В письме к Сталину в 1931 году Замятин писал: «Организована была небывалая еще до тех пор в советской литературе травля, отмеченная в иностранной прессе: сделано было все, чтобы закрыть для меня всякую возможность работы. Меня стали бояться вчерашние мои товарищи, издательства, театры. Мои книги были запрещены к выдаче из библиотек. Моя пьеса («Блоха»), с неизменным успехом шедшая во МХАТе 2-м уже четыре сезона, была снята с репертуара.
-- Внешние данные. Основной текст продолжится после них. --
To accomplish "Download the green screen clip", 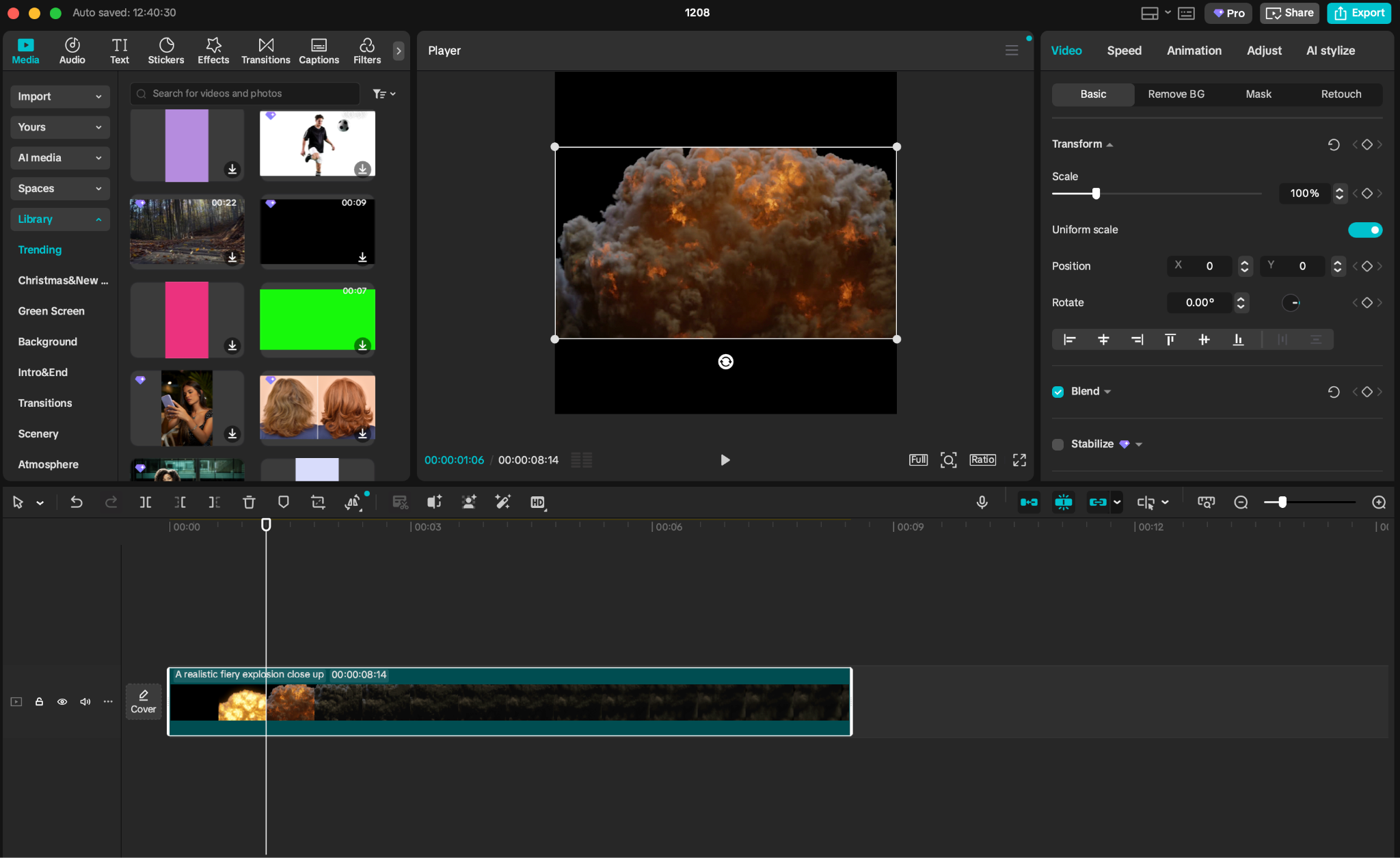I will point(363,346).
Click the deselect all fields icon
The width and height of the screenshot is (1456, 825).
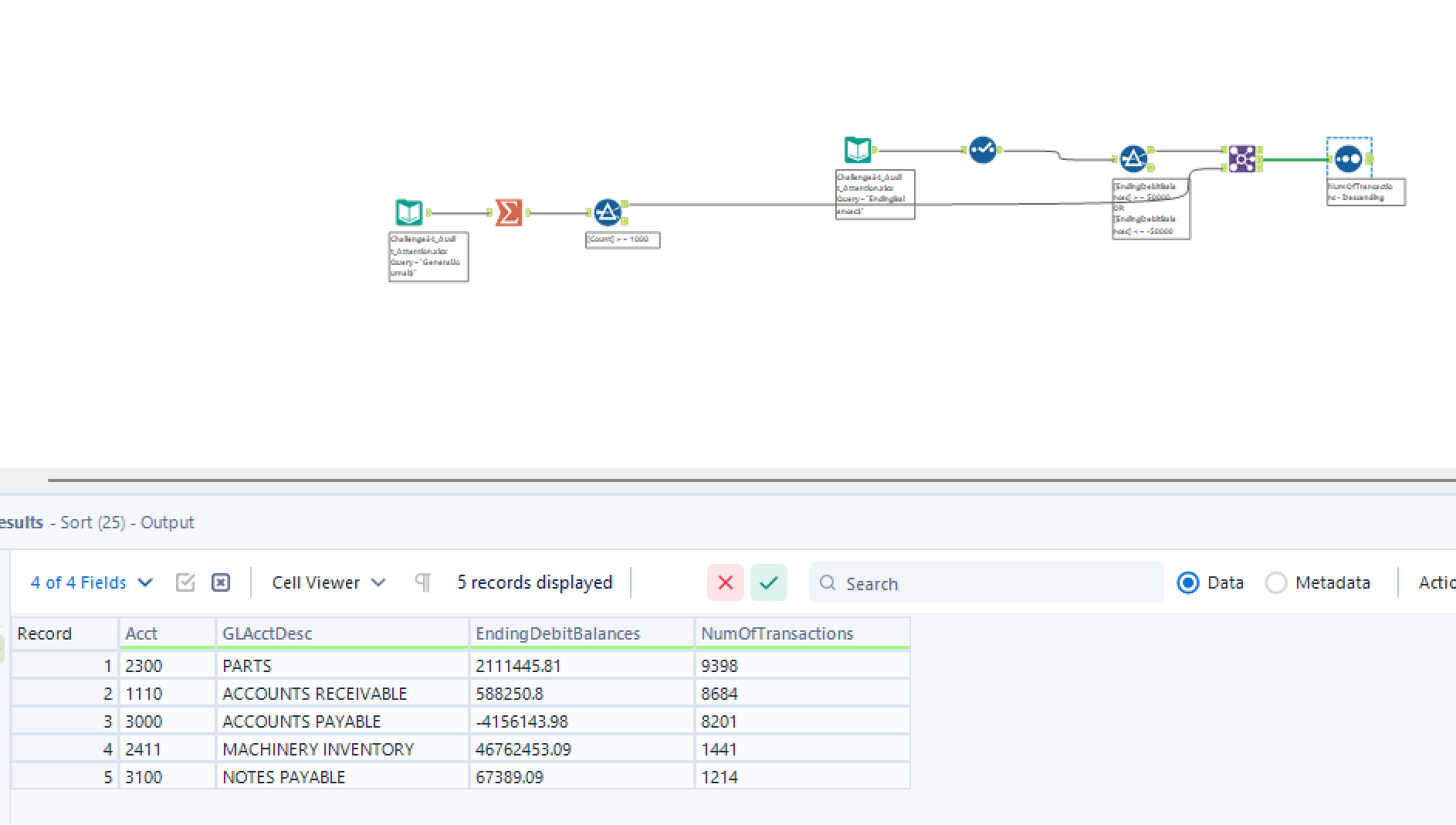click(221, 582)
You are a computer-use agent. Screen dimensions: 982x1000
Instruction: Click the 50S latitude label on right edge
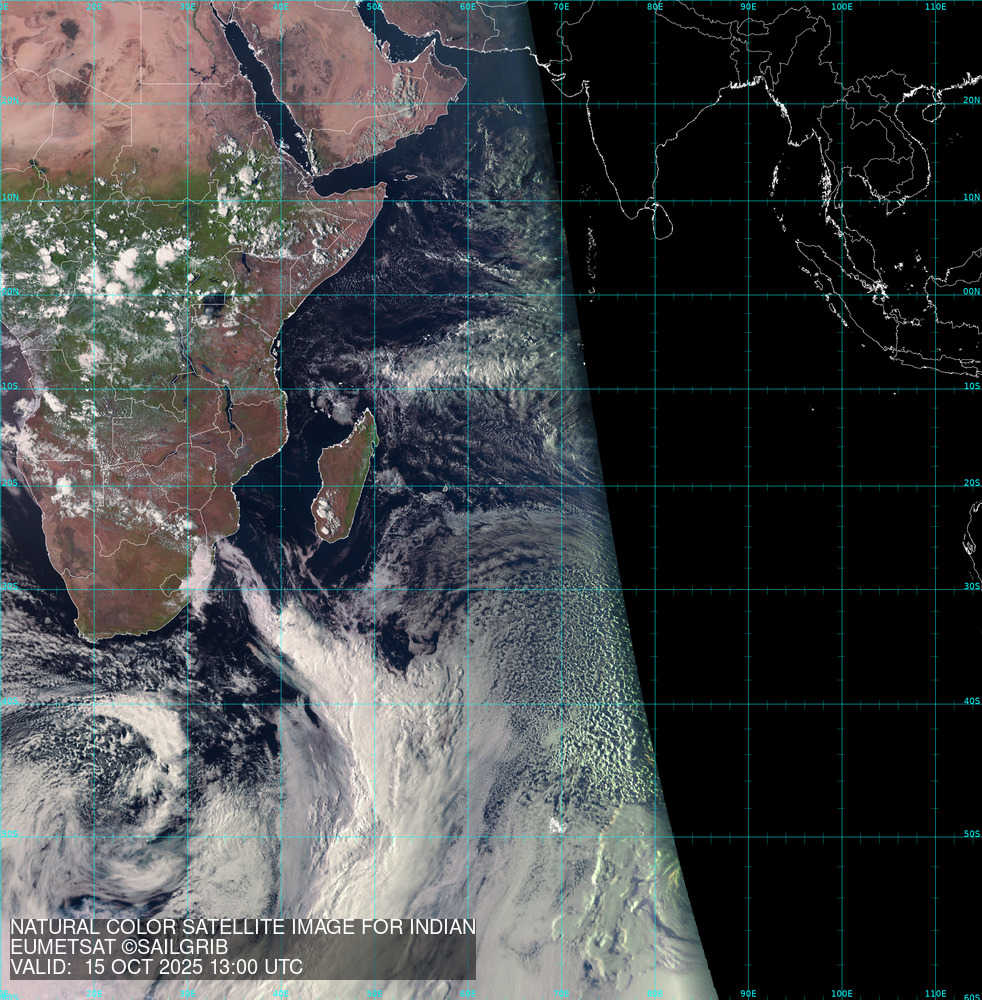point(971,834)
Печатание собрания моих сочинений в издательстве «Федерация» было приостановлено…»
Замятину, по существу, был вынесен смертный приговор.
«Для меня как для писателя именно смертным приговором является лишение возможности писать, а обстоятельства сложились так, что продолжать свою работу я не могу», — писал он Сталину.
Два великих советских писателя, попавшие в сходные условия, отчаявшись, написали письма генеральному секретарю партии с просьбой о помиловании. Оба прожили после того недолго и умерли (смерть их была ускорена травлей) в расцвете сил: Булгаков и Замятин. В остальном их судьба сложилась по-разному.
Для Замятина решающую роль сыграла дружба с Горьким. Уже в 1930 году он обратился к Горькому с просьбой помочь ему уехать на время за границу, чтобы избавиться от повседневной отвратительной травли.
Замятин был убежден, что господство РАППа и создавшаяся трагическая ситуация в нашей литературе — явление временное. Что страшные предчувствия романа «Мы», разгаданные охранителями догмы, не сбудутся. Не сегодня-завтра победит трезвость, разум.
Эту точку зрения разделял и Горький. И неудивительно, что он в ответ на просьбу Замятина заметил: «Подождите до весны. Увидите — все изменится».
Наступила весна 1931 года. Ничего не изменилось. Стало еще хуже. И когда весной Замятин — усталый, больной, страдающий от обострившейся астмы — пришел к Горькому снова, тот согласился помочь. Тогда и было написано письмо Сталину с просьбой отпустить писателя на некоторое время за границу. Горький сам отвез это письмо Сталину и смог добиться его согласия.